TASK ITEM
Leave out the pictures, and copy exactly the lines from the line with "Task: Click the Image Asset android icon" through the last line of the data below.

-- Opening Marker --

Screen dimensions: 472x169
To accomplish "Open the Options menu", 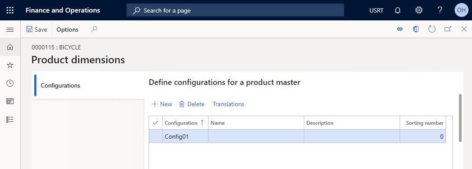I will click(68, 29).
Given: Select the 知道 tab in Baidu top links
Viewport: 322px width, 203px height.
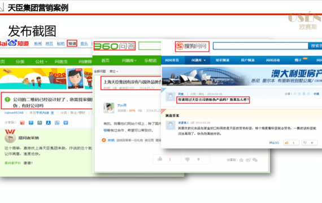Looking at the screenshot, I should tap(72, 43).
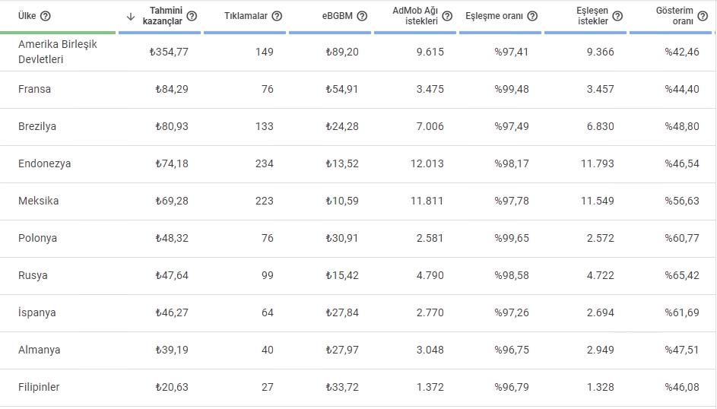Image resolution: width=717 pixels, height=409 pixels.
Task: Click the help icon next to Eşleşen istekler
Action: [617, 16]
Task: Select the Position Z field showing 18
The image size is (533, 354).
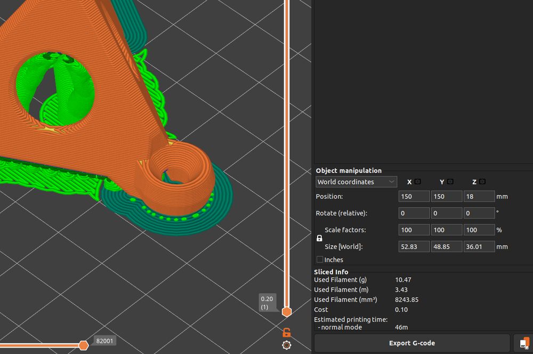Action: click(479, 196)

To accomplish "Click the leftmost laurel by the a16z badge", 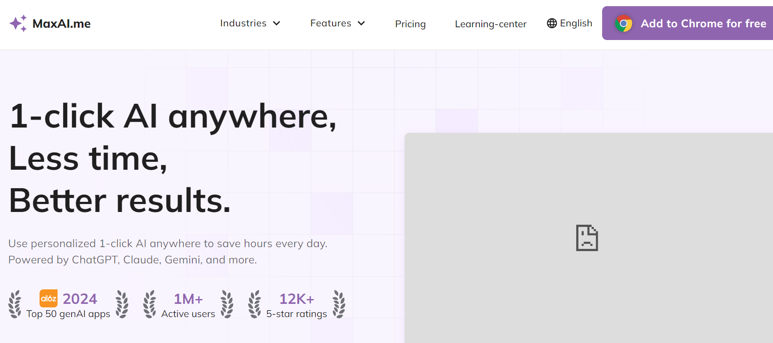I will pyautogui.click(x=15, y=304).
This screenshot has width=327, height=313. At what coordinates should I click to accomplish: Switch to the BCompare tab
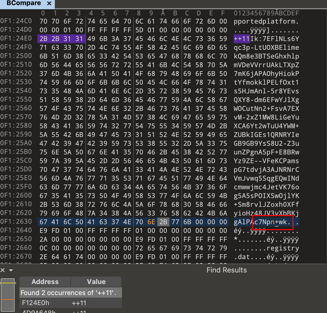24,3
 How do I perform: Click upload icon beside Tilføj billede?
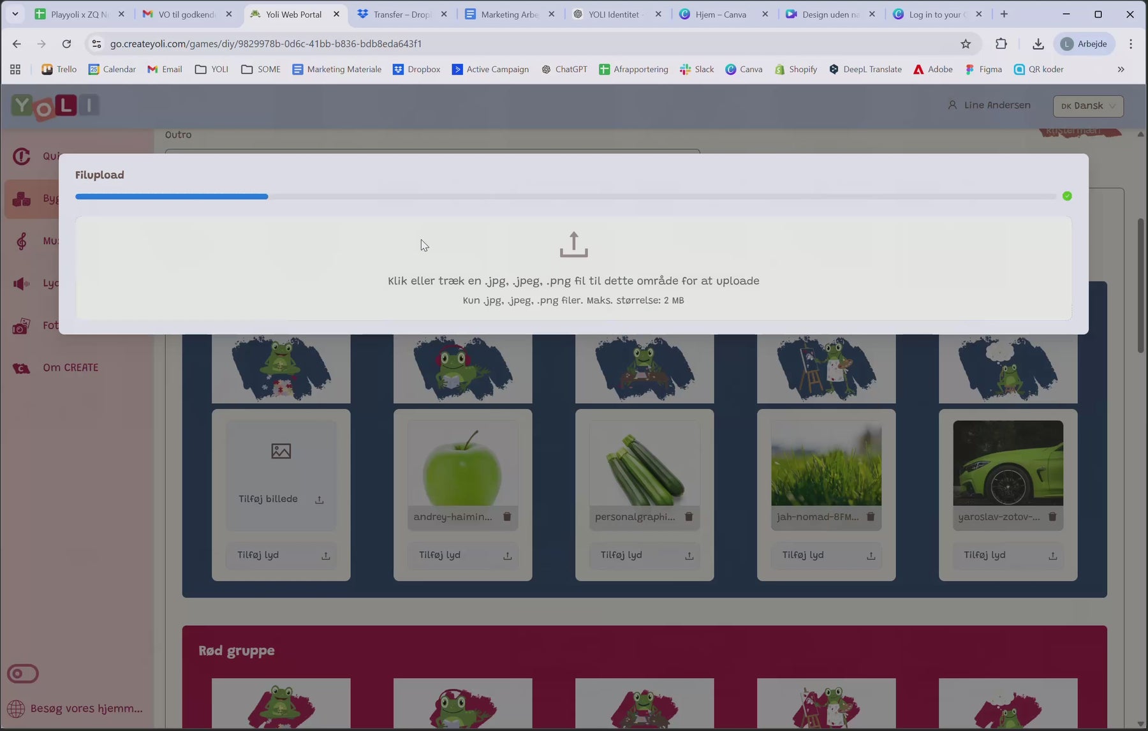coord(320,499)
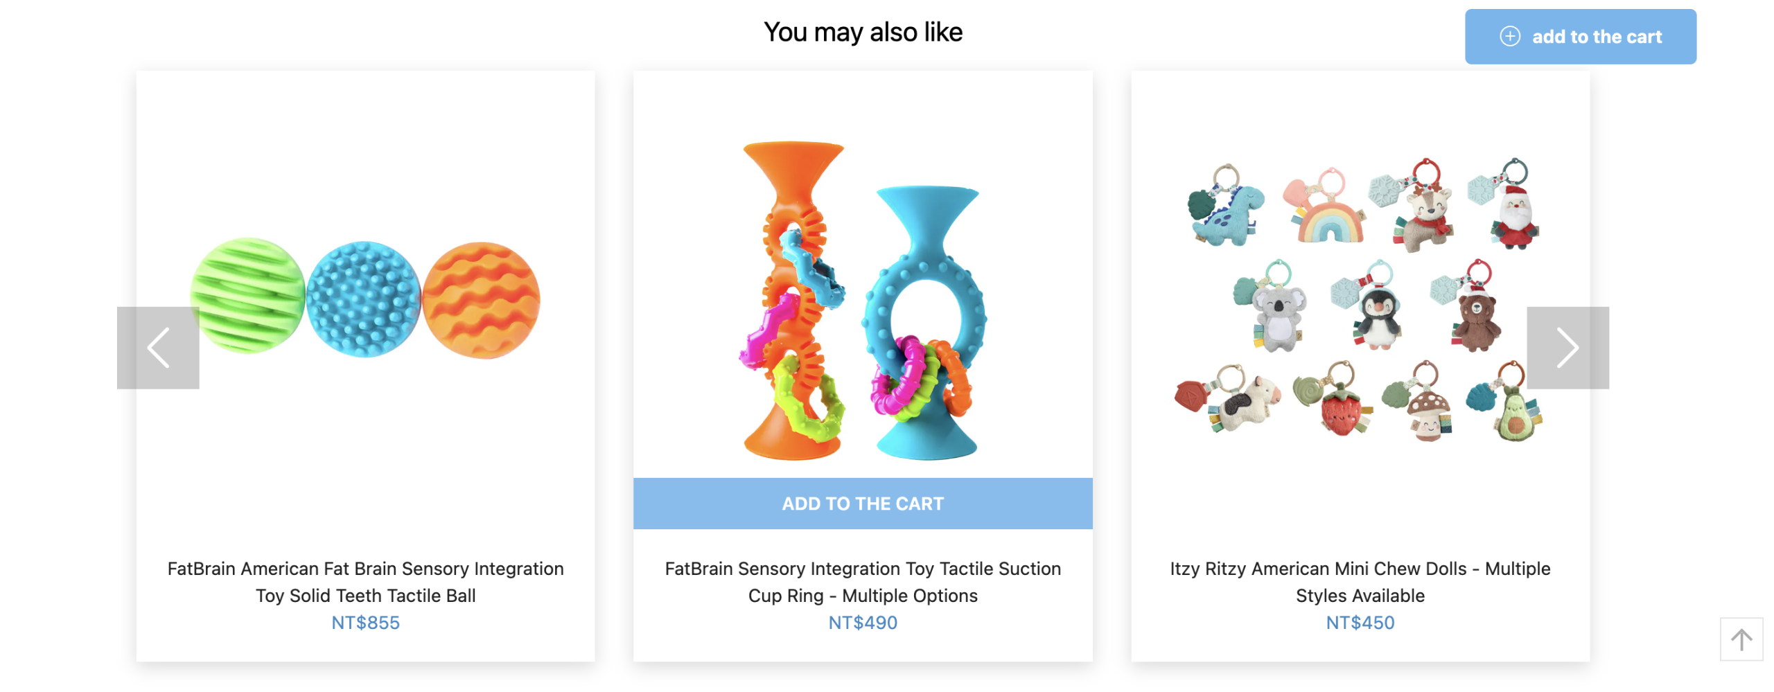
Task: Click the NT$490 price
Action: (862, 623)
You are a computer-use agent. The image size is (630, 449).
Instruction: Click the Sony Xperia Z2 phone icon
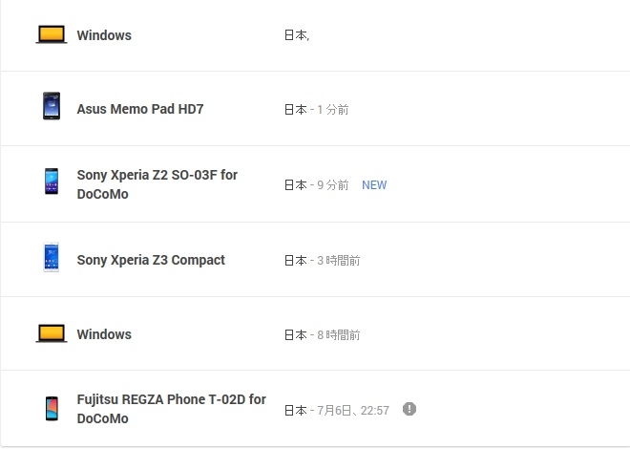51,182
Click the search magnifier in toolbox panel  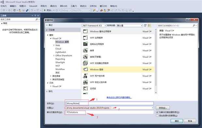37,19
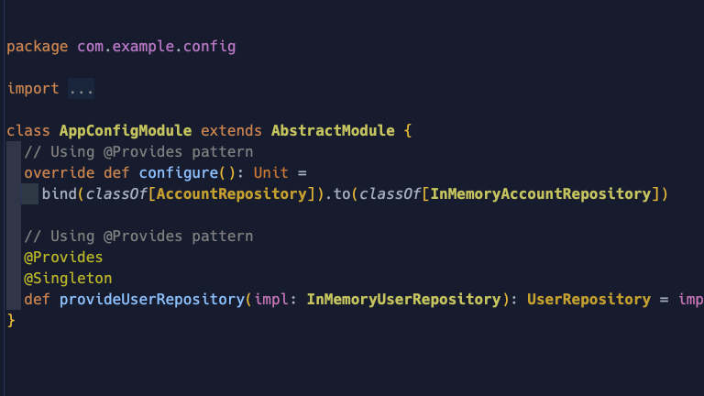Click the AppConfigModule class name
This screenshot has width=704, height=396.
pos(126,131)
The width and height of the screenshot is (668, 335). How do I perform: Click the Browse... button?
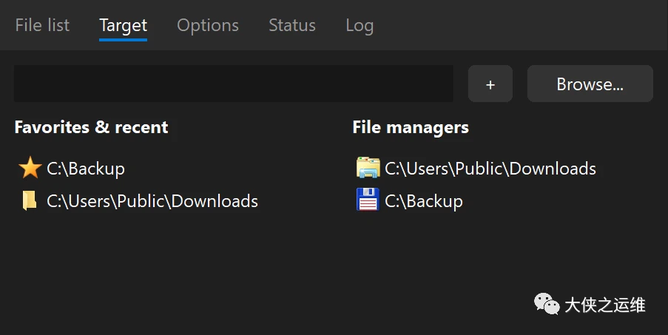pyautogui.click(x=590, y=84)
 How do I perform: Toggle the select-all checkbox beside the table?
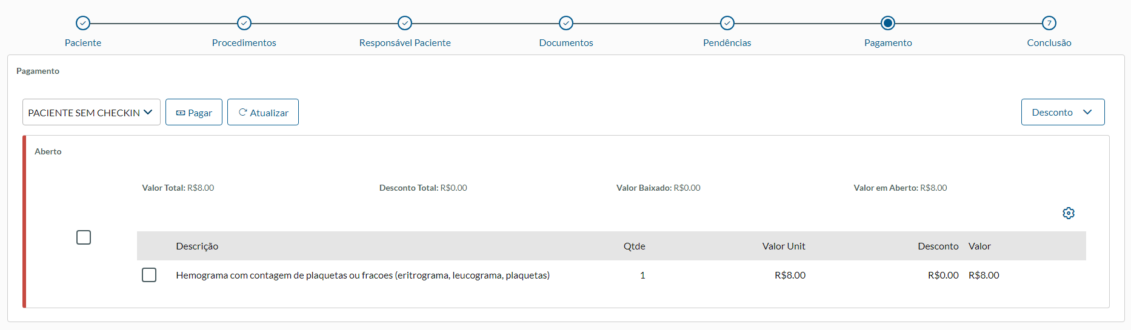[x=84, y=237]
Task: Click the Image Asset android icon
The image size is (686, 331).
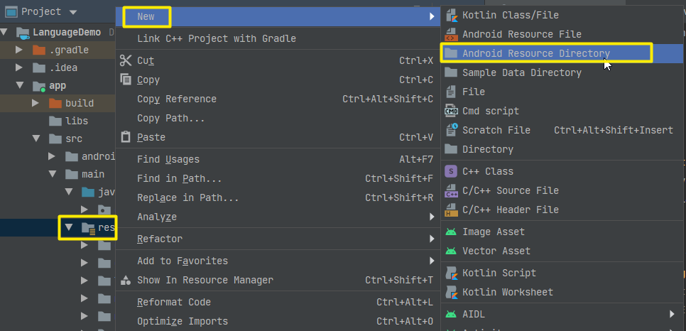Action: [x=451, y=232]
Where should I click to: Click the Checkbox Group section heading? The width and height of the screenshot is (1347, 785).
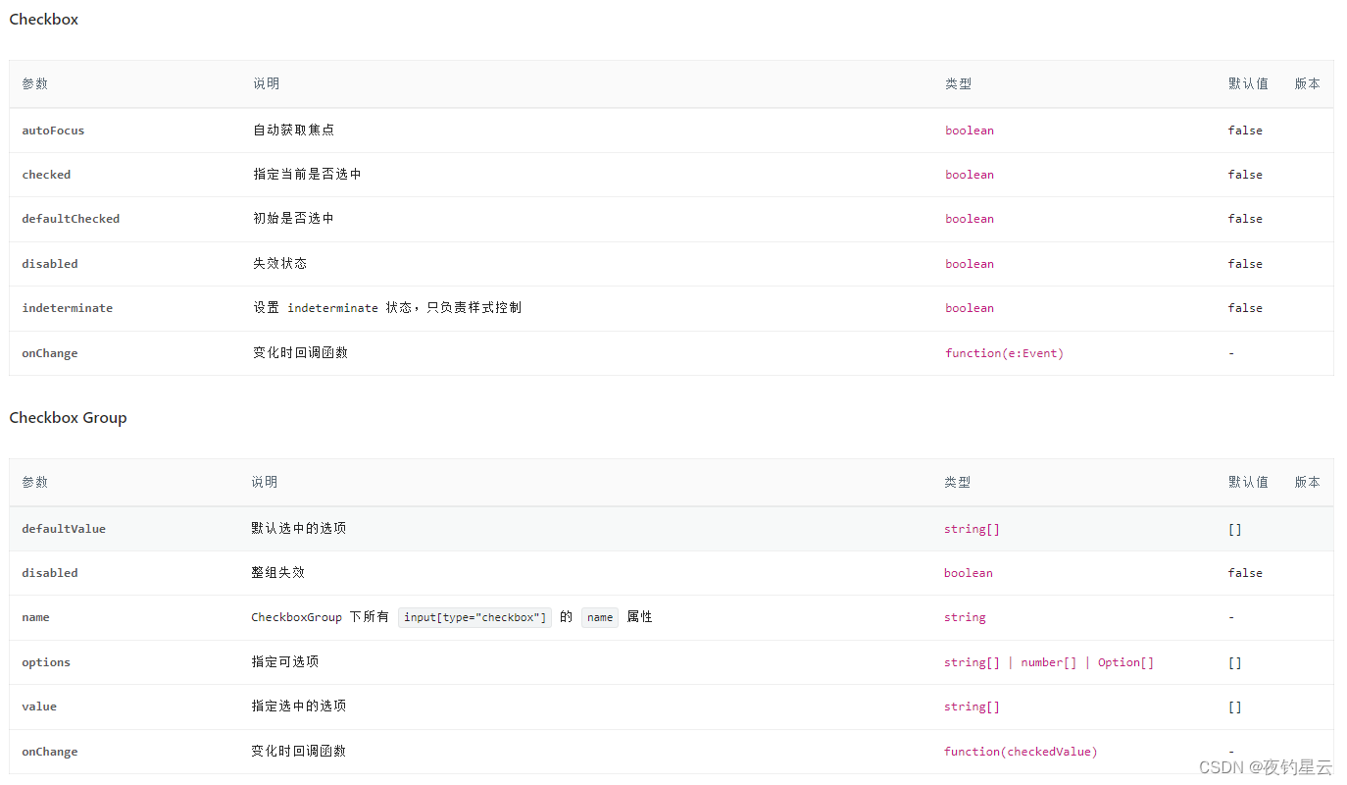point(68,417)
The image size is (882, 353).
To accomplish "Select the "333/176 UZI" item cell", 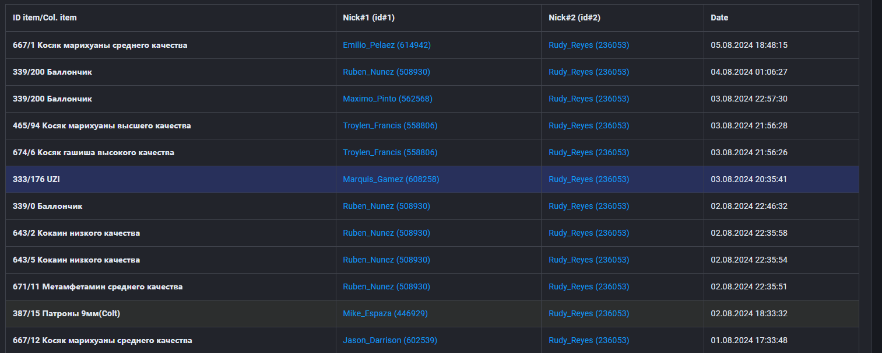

-- Closing Marker --

RESPONSE TO THIS EXERCISE
Task: Click the Image Asset android icon
The image size is (686, 331).
Action: [x=451, y=232]
Where should I click to: Click the Checkbox Group section heading? The width and height of the screenshot is (1347, 785).
point(68,417)
The image size is (882, 353).
To accomplish "Select the "333/176 UZI" item cell", 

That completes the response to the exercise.